Collected data entries
·····
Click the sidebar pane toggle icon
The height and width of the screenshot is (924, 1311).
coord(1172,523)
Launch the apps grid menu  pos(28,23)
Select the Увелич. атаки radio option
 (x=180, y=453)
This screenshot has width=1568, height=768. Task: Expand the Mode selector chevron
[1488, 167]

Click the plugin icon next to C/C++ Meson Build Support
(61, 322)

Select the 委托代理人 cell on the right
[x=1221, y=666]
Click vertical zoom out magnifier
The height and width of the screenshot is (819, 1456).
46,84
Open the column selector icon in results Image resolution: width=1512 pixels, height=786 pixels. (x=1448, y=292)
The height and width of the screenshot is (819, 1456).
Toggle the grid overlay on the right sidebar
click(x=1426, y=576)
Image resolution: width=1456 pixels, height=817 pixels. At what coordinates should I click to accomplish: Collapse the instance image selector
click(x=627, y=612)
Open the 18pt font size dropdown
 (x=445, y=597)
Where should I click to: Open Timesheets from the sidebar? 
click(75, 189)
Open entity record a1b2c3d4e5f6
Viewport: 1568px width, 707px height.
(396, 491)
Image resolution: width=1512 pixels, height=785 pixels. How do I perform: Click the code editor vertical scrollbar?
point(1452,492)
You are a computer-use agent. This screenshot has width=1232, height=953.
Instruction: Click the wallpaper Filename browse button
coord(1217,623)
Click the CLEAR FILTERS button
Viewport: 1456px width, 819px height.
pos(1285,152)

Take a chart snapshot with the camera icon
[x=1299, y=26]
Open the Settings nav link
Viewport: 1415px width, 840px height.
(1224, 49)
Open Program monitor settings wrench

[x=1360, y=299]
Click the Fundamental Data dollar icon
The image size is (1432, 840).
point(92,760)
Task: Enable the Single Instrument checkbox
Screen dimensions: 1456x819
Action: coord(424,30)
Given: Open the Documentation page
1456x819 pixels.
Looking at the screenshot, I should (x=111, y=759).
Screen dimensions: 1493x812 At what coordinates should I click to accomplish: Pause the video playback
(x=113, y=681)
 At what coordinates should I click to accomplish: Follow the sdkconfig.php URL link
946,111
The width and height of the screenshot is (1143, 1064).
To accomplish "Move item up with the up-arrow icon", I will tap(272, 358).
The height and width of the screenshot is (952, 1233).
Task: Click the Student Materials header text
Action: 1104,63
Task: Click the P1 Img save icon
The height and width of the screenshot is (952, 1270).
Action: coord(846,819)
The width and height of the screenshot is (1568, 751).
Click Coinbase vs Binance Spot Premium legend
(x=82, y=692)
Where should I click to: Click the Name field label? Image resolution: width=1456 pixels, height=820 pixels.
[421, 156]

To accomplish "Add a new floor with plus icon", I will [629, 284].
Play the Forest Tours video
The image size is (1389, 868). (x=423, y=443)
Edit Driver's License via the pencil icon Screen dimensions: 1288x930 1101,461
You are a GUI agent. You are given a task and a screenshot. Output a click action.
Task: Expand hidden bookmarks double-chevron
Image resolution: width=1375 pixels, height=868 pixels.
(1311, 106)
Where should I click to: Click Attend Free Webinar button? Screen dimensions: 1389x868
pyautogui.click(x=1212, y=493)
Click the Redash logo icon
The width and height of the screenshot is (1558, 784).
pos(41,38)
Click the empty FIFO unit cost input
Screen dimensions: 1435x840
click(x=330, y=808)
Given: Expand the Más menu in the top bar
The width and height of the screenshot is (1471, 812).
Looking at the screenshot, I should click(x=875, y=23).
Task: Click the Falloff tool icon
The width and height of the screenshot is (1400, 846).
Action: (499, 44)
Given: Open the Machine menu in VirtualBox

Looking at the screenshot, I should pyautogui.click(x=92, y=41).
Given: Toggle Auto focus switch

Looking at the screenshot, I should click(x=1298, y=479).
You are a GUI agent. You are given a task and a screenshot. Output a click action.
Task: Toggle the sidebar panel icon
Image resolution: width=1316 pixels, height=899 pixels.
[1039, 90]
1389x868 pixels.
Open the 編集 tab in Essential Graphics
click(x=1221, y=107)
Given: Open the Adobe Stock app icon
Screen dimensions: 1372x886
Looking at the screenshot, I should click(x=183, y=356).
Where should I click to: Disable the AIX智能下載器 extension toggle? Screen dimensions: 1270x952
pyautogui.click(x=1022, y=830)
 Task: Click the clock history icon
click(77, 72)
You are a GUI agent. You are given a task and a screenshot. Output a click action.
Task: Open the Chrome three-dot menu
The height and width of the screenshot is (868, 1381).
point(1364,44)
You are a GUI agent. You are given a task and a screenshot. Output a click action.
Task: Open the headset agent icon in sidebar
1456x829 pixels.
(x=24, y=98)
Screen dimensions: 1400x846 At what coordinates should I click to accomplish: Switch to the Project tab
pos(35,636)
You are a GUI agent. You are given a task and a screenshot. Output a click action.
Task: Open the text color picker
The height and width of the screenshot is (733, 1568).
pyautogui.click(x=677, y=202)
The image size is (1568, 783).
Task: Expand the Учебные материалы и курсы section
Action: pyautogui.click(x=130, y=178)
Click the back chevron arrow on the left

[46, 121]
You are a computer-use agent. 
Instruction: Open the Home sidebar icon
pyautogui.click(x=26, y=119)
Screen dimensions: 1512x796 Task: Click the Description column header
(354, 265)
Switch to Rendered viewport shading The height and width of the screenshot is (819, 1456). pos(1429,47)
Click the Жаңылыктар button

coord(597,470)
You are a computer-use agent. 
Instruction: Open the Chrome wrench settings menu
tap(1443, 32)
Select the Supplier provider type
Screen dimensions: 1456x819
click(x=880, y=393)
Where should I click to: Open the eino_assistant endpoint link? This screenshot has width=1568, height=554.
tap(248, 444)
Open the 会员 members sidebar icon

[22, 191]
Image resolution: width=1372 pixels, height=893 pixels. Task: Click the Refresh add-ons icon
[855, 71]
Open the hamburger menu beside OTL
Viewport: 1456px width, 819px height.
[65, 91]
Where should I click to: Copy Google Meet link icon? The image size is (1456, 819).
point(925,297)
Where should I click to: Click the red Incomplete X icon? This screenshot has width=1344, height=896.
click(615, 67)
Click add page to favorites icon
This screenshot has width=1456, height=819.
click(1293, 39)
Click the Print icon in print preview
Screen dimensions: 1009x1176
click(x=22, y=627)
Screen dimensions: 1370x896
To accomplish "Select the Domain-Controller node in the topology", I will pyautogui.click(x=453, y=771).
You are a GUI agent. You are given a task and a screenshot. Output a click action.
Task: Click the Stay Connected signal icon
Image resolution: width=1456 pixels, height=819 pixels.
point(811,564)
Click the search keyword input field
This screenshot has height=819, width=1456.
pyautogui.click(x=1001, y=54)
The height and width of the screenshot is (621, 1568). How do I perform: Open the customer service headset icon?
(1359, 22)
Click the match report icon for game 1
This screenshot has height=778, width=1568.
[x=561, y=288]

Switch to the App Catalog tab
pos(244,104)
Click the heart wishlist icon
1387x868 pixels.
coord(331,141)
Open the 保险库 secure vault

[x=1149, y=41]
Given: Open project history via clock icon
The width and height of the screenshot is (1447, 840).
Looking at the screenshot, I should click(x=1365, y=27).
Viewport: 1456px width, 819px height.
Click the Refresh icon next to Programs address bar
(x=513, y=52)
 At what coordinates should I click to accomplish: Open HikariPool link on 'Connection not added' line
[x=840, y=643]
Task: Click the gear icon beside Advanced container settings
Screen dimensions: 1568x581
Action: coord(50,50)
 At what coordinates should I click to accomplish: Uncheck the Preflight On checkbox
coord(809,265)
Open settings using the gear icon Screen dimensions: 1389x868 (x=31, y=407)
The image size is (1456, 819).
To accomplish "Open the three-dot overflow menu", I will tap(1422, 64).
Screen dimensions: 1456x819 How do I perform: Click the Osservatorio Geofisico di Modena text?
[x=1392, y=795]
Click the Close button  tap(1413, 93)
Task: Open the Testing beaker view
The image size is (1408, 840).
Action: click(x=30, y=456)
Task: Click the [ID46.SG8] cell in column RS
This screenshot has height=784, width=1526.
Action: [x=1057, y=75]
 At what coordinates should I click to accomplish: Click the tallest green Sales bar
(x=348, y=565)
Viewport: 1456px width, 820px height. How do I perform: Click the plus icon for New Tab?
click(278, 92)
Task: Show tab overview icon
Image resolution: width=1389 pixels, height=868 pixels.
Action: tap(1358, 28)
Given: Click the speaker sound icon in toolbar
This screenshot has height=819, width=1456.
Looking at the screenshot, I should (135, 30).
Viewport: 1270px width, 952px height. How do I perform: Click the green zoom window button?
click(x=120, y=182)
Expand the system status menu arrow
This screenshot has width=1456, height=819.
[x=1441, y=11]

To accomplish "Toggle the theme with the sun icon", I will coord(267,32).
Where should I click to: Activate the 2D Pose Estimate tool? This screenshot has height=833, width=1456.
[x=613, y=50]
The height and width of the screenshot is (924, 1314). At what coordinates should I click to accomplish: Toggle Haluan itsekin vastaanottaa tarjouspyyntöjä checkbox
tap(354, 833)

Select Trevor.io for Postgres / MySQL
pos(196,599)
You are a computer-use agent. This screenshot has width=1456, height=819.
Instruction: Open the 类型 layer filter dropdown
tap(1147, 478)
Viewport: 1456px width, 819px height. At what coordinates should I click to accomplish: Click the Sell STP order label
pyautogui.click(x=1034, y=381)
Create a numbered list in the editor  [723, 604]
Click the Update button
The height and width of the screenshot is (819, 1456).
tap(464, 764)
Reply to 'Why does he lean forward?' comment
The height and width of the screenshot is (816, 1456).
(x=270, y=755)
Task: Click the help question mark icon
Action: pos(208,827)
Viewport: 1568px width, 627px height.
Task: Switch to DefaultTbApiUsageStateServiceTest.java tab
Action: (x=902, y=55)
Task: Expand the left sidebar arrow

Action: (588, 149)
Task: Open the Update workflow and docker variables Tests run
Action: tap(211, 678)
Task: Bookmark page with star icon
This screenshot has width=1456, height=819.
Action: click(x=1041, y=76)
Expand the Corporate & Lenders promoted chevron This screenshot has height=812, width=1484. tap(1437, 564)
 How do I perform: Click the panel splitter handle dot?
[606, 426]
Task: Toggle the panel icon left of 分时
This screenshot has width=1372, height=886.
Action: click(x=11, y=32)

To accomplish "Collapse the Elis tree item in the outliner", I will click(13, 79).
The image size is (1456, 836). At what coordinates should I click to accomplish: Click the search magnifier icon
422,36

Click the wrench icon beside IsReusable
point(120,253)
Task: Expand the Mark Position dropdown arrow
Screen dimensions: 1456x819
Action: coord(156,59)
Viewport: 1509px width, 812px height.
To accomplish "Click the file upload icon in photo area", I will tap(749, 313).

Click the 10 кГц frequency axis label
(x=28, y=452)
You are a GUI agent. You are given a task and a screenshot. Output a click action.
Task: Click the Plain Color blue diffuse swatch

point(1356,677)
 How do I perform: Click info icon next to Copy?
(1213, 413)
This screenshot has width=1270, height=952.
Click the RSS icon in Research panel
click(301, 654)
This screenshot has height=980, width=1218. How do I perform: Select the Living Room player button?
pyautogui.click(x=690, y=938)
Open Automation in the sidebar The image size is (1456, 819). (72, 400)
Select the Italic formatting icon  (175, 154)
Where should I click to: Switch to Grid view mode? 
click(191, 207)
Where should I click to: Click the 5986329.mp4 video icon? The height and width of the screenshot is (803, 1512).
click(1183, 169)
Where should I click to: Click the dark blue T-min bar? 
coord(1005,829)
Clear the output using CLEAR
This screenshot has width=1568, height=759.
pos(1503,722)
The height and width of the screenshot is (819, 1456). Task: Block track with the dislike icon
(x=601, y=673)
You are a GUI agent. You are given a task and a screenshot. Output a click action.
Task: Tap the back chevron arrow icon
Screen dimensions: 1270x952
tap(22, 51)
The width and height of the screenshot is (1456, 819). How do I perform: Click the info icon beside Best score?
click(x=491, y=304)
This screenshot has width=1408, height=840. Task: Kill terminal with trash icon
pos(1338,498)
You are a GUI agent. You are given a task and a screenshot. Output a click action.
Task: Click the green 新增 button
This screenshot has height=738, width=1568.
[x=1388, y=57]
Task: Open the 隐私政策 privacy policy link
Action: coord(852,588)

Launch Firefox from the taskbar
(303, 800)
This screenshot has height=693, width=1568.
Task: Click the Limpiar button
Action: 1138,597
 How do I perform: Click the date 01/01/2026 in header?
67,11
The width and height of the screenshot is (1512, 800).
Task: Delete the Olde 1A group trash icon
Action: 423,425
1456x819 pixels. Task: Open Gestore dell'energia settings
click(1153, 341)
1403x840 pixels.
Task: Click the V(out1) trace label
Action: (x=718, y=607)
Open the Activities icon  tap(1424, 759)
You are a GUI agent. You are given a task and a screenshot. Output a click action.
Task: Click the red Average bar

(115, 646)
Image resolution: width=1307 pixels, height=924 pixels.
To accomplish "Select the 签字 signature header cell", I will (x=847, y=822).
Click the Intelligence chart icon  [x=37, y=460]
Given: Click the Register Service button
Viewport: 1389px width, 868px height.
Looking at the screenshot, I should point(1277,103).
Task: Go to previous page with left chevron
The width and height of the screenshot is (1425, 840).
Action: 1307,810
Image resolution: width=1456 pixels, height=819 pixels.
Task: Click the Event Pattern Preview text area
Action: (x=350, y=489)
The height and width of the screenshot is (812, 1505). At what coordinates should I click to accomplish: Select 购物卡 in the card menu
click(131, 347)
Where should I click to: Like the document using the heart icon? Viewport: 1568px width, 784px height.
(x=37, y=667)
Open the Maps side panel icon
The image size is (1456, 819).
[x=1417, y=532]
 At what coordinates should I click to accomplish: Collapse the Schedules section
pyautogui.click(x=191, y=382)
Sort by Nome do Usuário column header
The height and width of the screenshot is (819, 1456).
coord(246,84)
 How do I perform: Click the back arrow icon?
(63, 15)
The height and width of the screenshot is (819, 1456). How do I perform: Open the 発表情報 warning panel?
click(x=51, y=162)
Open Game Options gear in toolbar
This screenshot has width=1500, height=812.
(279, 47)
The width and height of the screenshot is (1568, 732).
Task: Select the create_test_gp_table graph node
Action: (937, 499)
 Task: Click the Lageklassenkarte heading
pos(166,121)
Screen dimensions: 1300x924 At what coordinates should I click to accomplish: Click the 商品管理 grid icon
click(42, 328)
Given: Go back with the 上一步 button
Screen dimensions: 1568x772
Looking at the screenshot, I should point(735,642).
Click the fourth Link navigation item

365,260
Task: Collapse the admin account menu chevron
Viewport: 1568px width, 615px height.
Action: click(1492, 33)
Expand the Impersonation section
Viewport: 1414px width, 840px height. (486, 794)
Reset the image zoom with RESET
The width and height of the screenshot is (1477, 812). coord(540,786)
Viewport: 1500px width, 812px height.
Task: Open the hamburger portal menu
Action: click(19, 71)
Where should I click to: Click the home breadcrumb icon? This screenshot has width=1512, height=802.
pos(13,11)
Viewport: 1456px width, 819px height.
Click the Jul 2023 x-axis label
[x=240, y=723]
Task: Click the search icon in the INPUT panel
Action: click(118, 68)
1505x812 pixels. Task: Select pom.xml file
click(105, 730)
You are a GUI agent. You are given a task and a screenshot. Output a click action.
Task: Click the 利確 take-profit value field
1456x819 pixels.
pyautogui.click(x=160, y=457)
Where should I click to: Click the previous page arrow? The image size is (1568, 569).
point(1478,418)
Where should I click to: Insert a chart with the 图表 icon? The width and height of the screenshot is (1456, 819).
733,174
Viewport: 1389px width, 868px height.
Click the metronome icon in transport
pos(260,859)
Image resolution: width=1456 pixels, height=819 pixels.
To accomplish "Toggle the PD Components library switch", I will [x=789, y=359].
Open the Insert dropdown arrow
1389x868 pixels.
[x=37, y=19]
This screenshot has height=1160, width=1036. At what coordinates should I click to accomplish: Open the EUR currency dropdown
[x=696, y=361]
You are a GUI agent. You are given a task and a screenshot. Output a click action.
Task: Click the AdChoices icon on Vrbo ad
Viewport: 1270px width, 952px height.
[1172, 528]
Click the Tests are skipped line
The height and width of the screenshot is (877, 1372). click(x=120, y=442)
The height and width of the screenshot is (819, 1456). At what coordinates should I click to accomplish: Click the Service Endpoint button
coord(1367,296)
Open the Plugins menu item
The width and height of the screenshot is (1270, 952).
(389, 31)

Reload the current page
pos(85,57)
·····
> [Prompt] When the line with "Instruction: Click the" is reached in the data above, start copying there, and copy each line exactly until the line with "The width and height of the screenshot is (1143, 1064)." has been copied; copy nothing else.

> [Worked solution]
Instruction: Click the wallpaper Filename browse button
coord(1217,623)
Click the CLEAR FILTERS button
Viewport: 1456px width, 819px height.
pos(1285,152)

Take a chart snapshot with the camera icon
[x=1299, y=26]
Open the Settings nav link
Viewport: 1415px width, 840px height.
(1224, 49)
Open Program monitor settings wrench

[x=1360, y=299]
Click the Fundamental Data dollar icon
The image size is (1432, 840).
point(92,760)
Task: Enable the Single Instrument checkbox
Screen dimensions: 1456x819
Action: coord(424,30)
Given: Open the Documentation page
1456x819 pixels.
Looking at the screenshot, I should (x=111, y=759).
Screen dimensions: 1493x812 At what coordinates should I click to accomplish: Pause the video playback
(x=113, y=681)
 At what coordinates should I click to accomplish: Follow the sdkconfig.php URL link
946,111
The width and height of the screenshot is (1143, 1064).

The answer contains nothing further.